Naive Bayes
Model assumption: Independence of features (No correlation between features), e.g. \(P(\text{Rain}\wedge\text{Hot})=P(\text{Rain})\cdot P(\text{Hot})\).
Events are described by a feature vector \(\mathbf{X}\) of length \(n\), where \(X_i\) is the value of the \(i\)-th feature. Outcome is described by a prediction-variable \(Y\in \text{{0, 1}}\).
Estimations: \[P(X|Y=0) := \prod_{i=1}^n P(X_i | Y=0)\] \[P(X|Y=1) := \prod_{i=1}^n P(X_i | Y=1)\] \[P(Y=0 | X) := \frac{P(X|Y) \cdot P(Y=0)}{P(X)} \] \[P(Y=1 | X) := \frac{P(X|Y) \cdot P(Y=1)}{P(X)}\]
If \(P(Y = 0 | X)\) > \(P(Y = 1 | X)\), then \(Y = 0\), otherwise predict \(Y = 1\).
Laplace Smoothing
If a feature value is not present in the training set, then the probability will be zero. To avoid this, we can use Laplace smoothing, which adds a small constant \(\alpha = 1\) to the numerator and \(2\alpha\) to the denominator.
Classification Example
from load_data import loadData
def train(training_mails, training_labels):
"""
Train the model on the training data.
:param training_mails: A matrix where the rows are the mails and the columns are the words.

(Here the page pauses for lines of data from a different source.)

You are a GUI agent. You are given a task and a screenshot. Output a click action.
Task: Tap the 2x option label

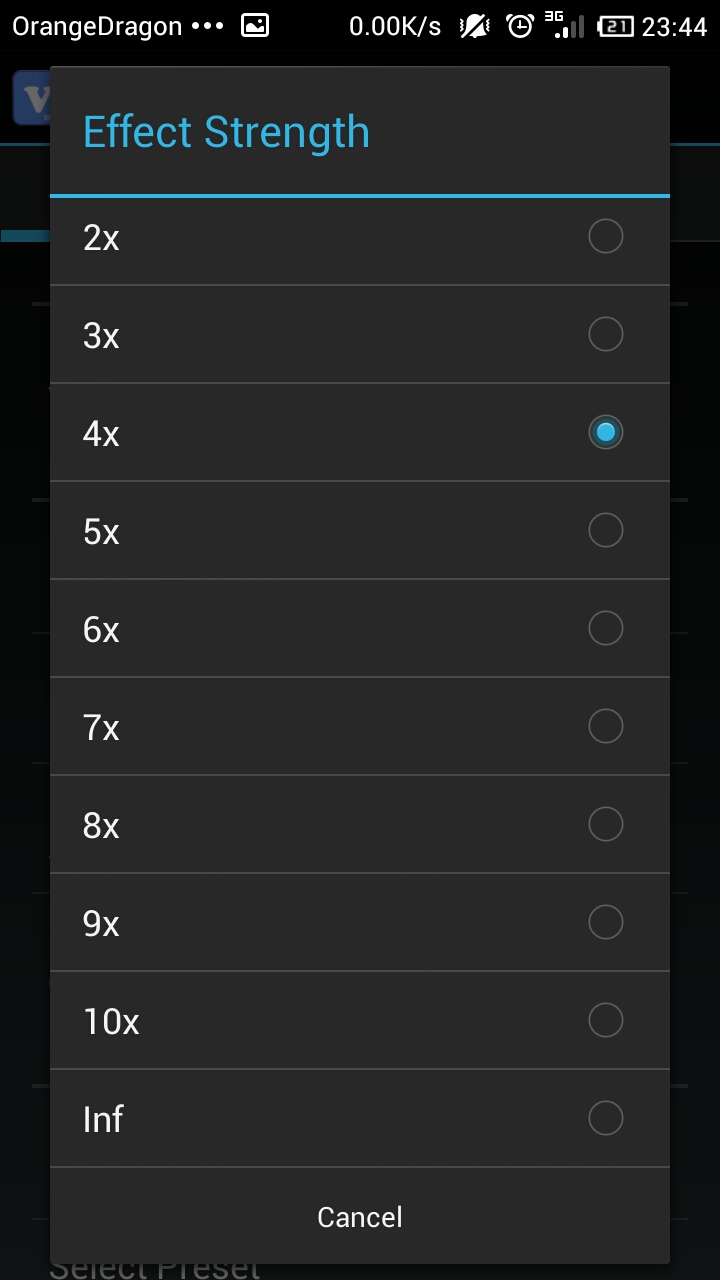pos(101,238)
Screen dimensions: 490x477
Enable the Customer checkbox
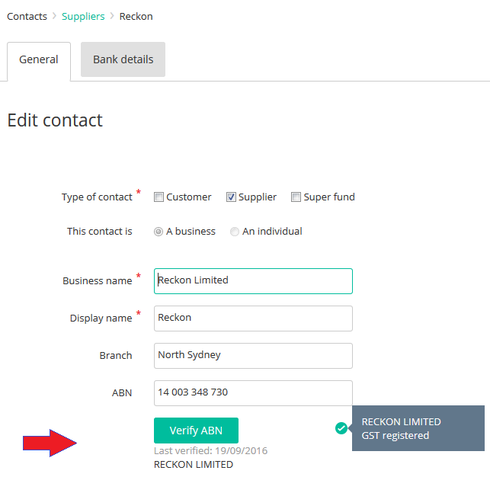point(159,197)
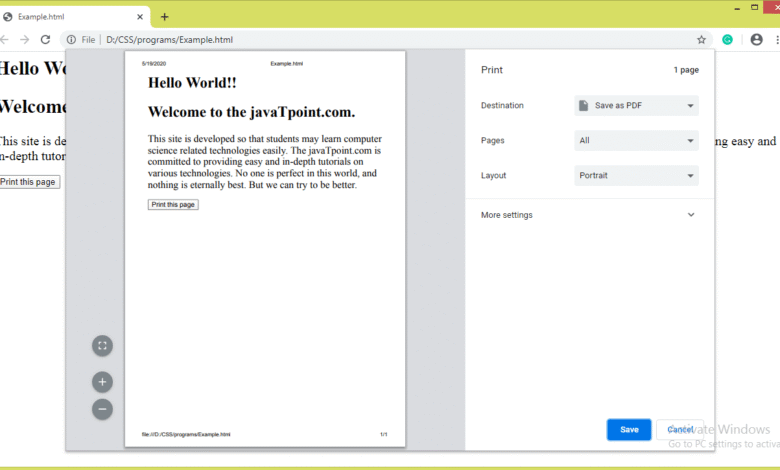Open a new tab with plus button
The image size is (780, 470).
[x=165, y=17]
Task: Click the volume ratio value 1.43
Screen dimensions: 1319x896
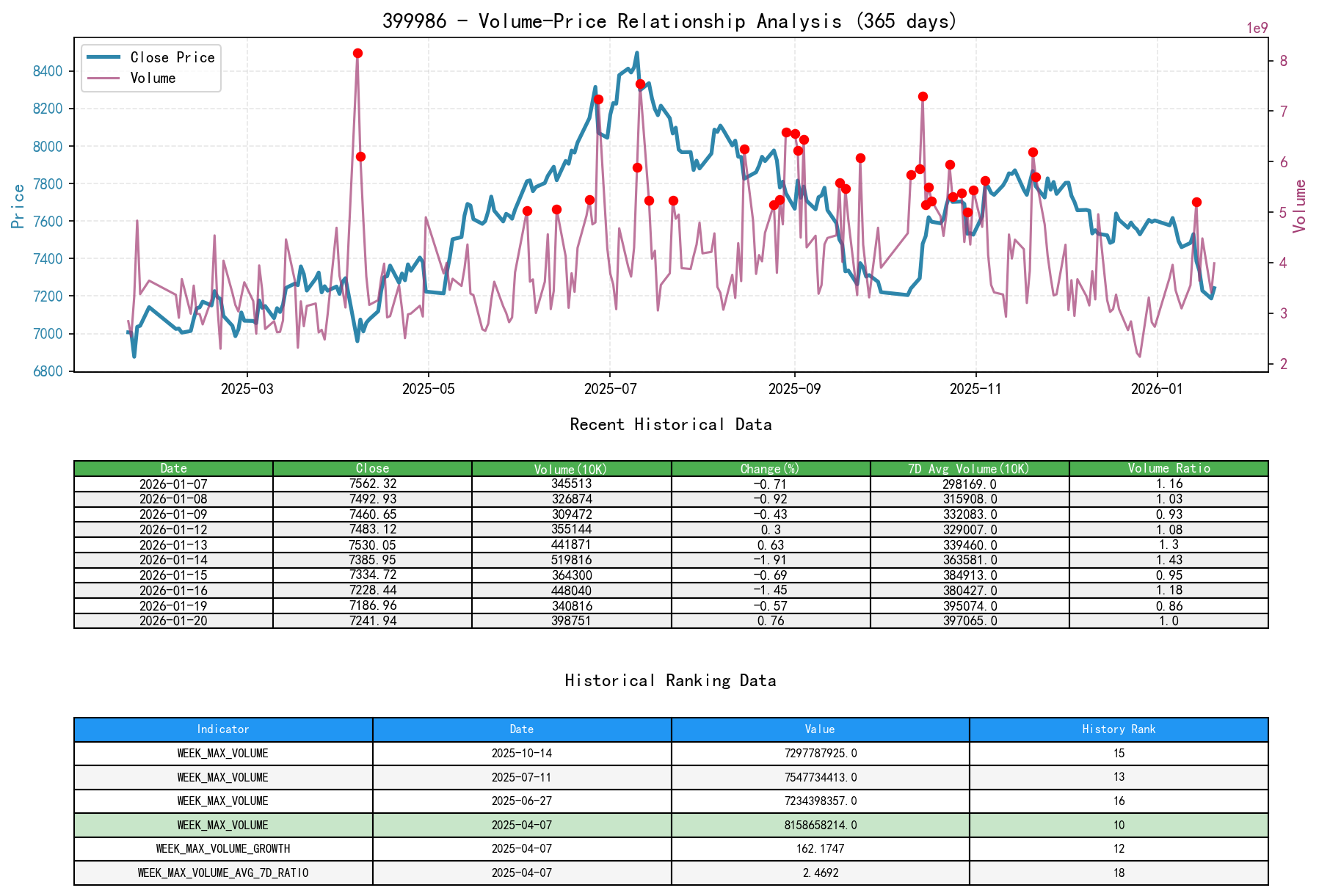Action: coord(1169,560)
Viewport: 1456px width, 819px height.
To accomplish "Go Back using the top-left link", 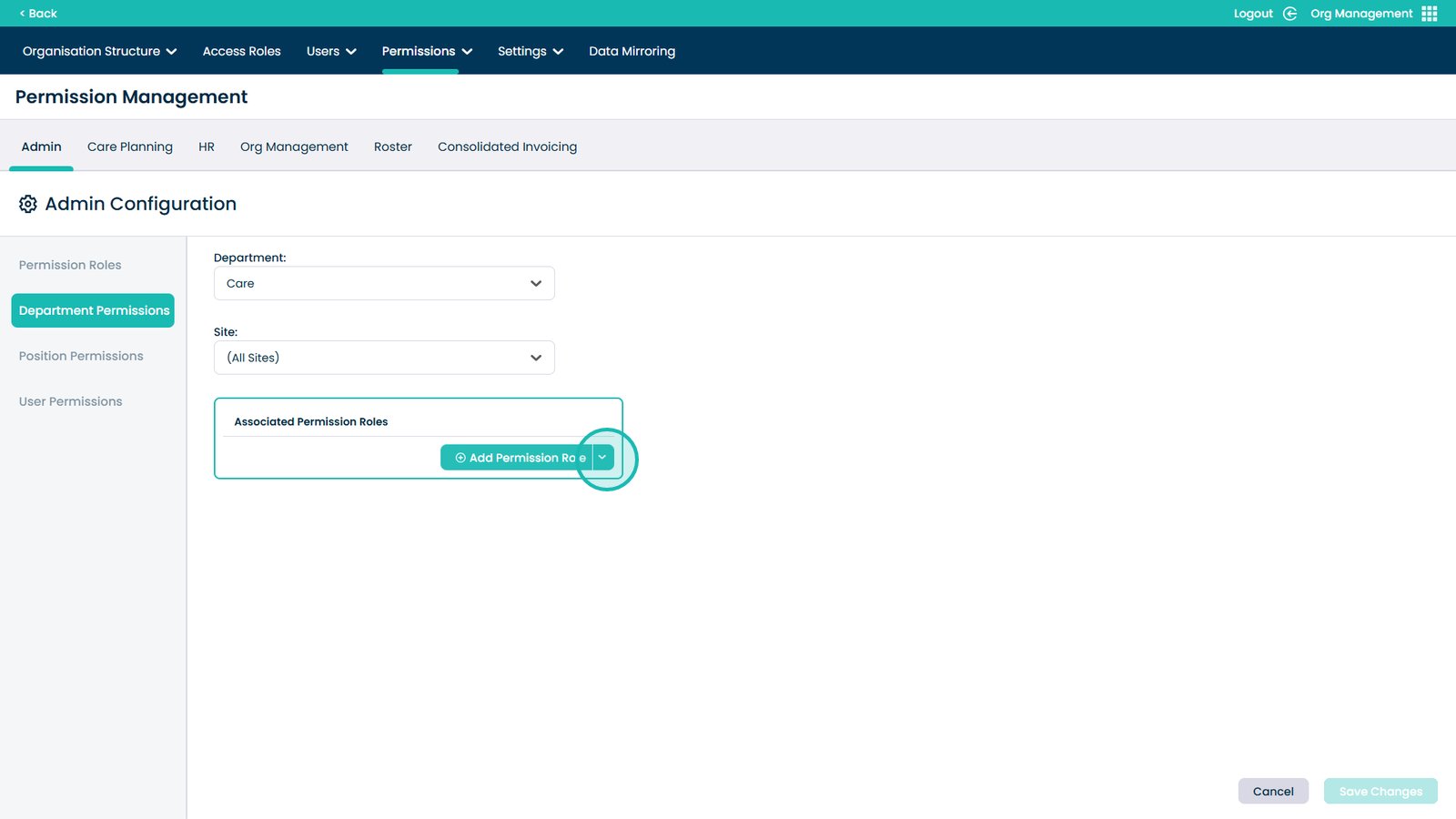I will coord(38,14).
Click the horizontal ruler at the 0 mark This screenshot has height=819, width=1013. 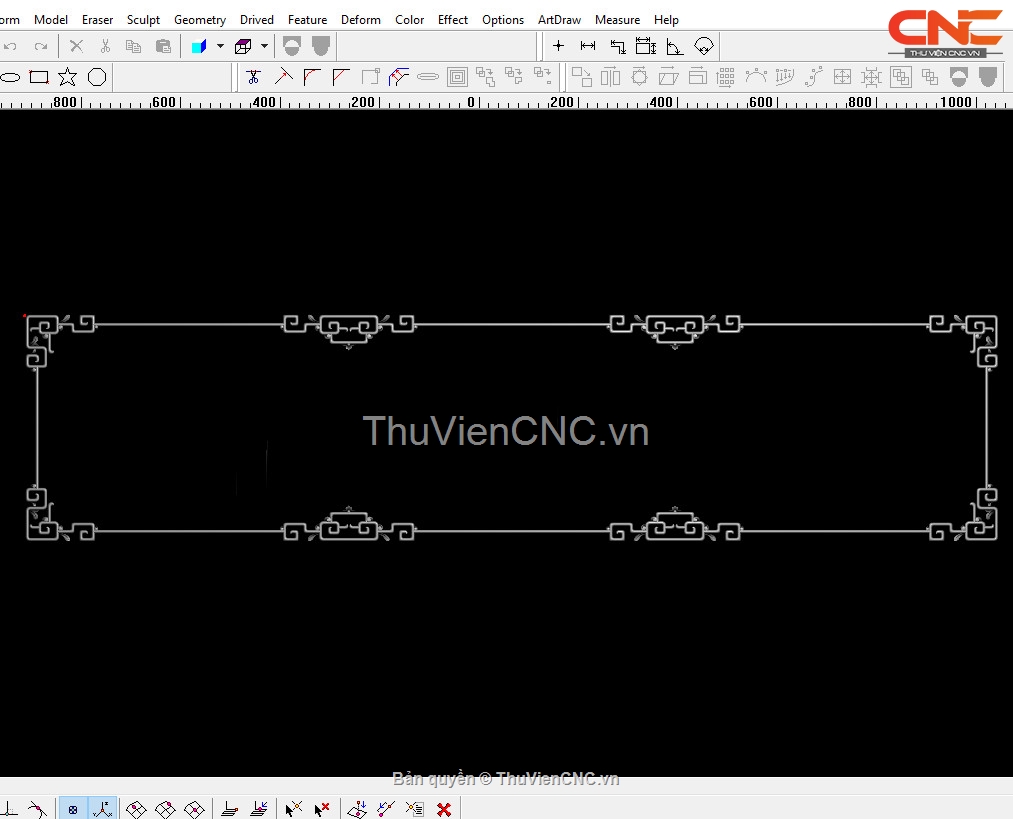471,102
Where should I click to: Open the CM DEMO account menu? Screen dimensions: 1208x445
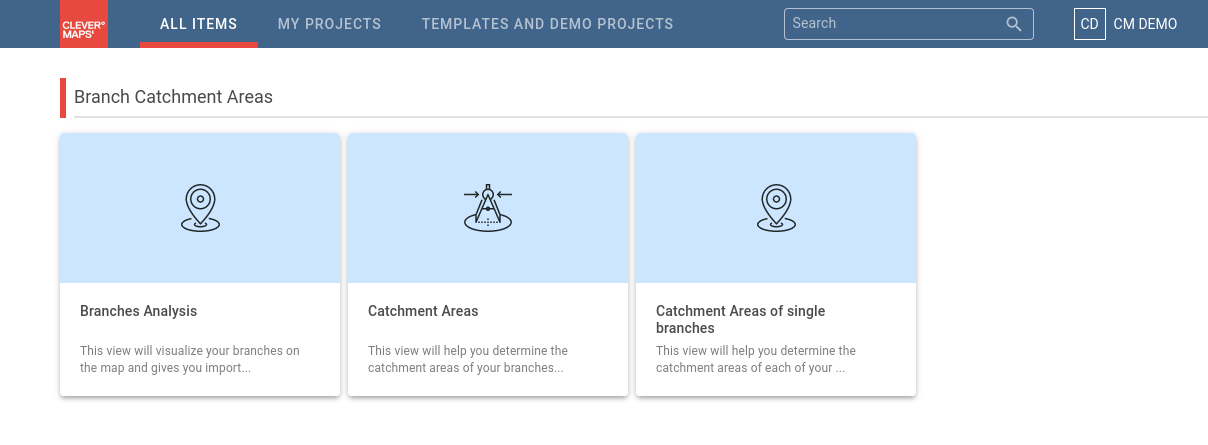(1145, 24)
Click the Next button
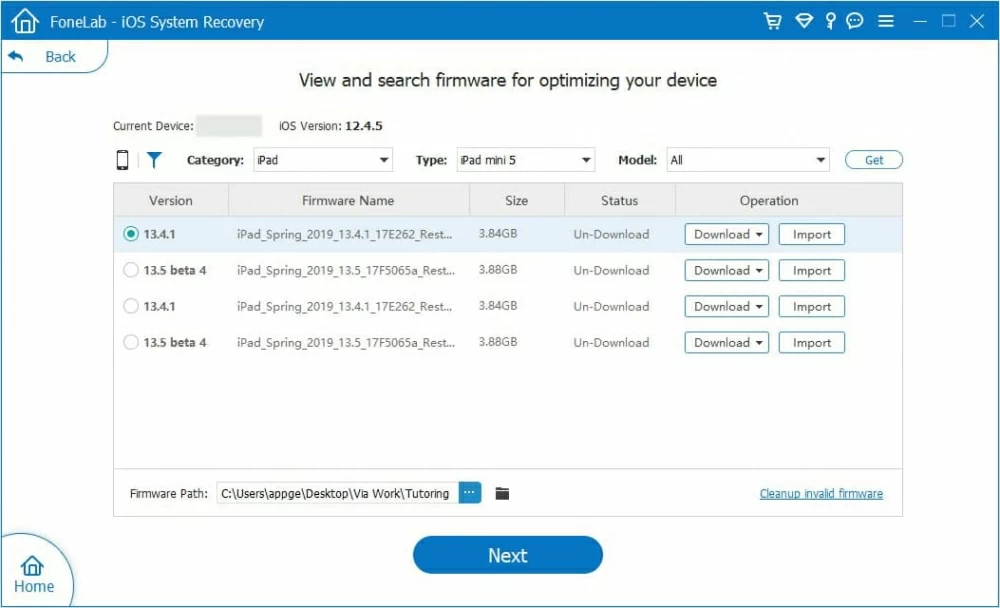The image size is (1000, 608). (507, 555)
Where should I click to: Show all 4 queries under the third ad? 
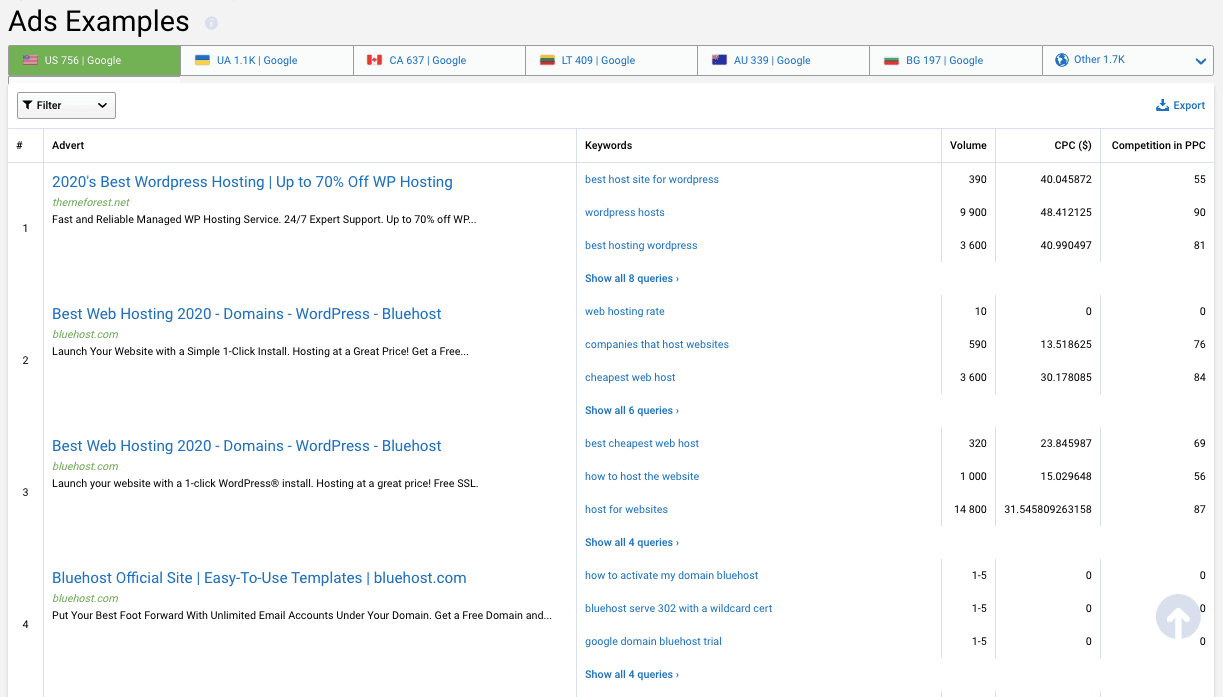631,542
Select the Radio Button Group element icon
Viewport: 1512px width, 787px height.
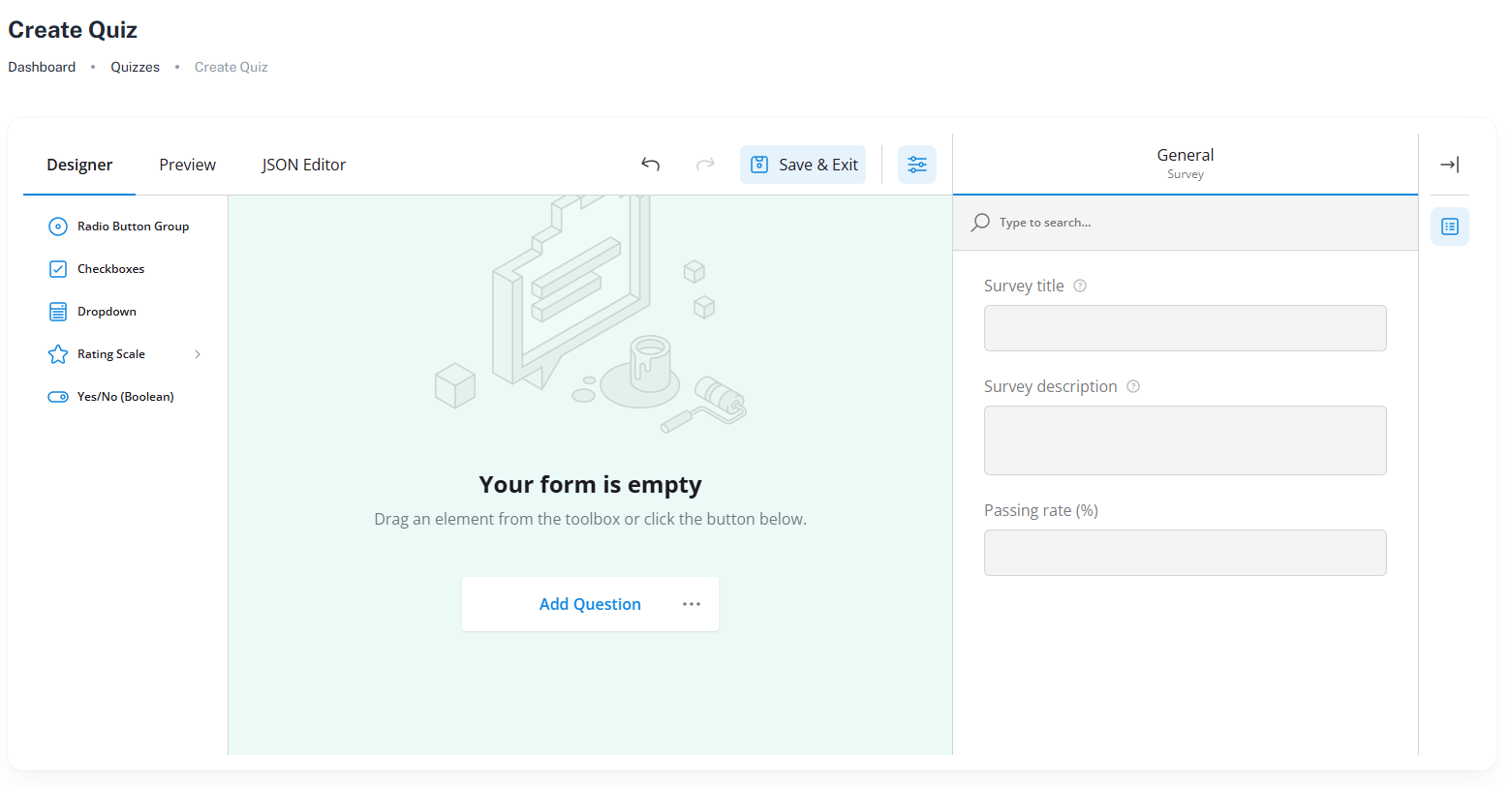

:param training_labels: A vector where the i-th entry is the label of the i-th mail. 1 means spam, 0 means non-spam.
"""
spam_mails = training_mails[training_labels == 1]
non_spam_mails = training_mails[training_labels == 0]
spam_token_probabilities = spam_mails.sum(axis=0) / spam_mails.sum(axis=(0, 1))
non_spam_token_probabilities = non_spam_mails.sum(axis=0) / non_spam_mails.sum(axis=(0, 1))
spam_probability = spam_mails.shape[0] / training_mails.shape[0]
non_spam_probability = non_spam_mails.shape[0] / training_mails.shape[0]
return {
"spam_token_probabilities": spam_token_probabilities,
"non_spam_token_probabilities": non_spam_token_probabilities,
"spam_probability": spam_probability,
"non_spam_probability": non_spam_probability
}
def calculate_probabilities(testing_mails, token_probabilities):
"""
Calculate the probability of the mail given it's spam or non-spam.
:param testing_mails: A matrix where the rows are the mails and the columns are the words.
:param token_probabilities: The probabilities of the tokens given the mail is spam or non-spam.
:return: The probability of the mail given it's spam or non-spam.
"""
return (token_probabilities ** testing_mails).prod(axis=1)
def test(testing_mails, testing_labels, model):
"""
Test the model on the testing data.
:param testing_mails: A matrix where the rows are the mails and the columns are the words.
:param testing_labels: A vector where the i-th entry is the label of the i-th mail. 1 means spam, 0 means non-spam.
:return: The accuracy of the model.
"""
spam_token_probabilities, non_spam_token_probabilities, spam_probability, non_spam_probability = model.values()
spam_probability = calculate_probabilities(testing_mails, spam_token_probabilities) * spam_probability
non_spam_probability = calculate_probabilities(testing_mails, non_spam_token_probabilities) * non_spam_probability
predicted_labels = (spam_probability > non_spam_probability).astype(int)
accuracy = (predicted_labels == testing_labels).sum() / len(testing_labels)
print(f"Predicted labels: {predicted_labels}, actual labels: {testing_labels}")
print("Acccuracy: %.2f%% => Error-Rate: %.2f%%" % (accuracy * 100, (1 - accuracy) * 100))
return accuracy
if __name__ == "__main__":
loaded_data = loadData()
model = train(
training_mails=loaded_data['trainMatrixEx1'],
training_labels=loaded_data['trainLabelsEx1']
)
test(
testing_mails=loaded_data['testMatrixEx1'],
testing_labels=loaded_data['testLabelsEx1'],
model=model
)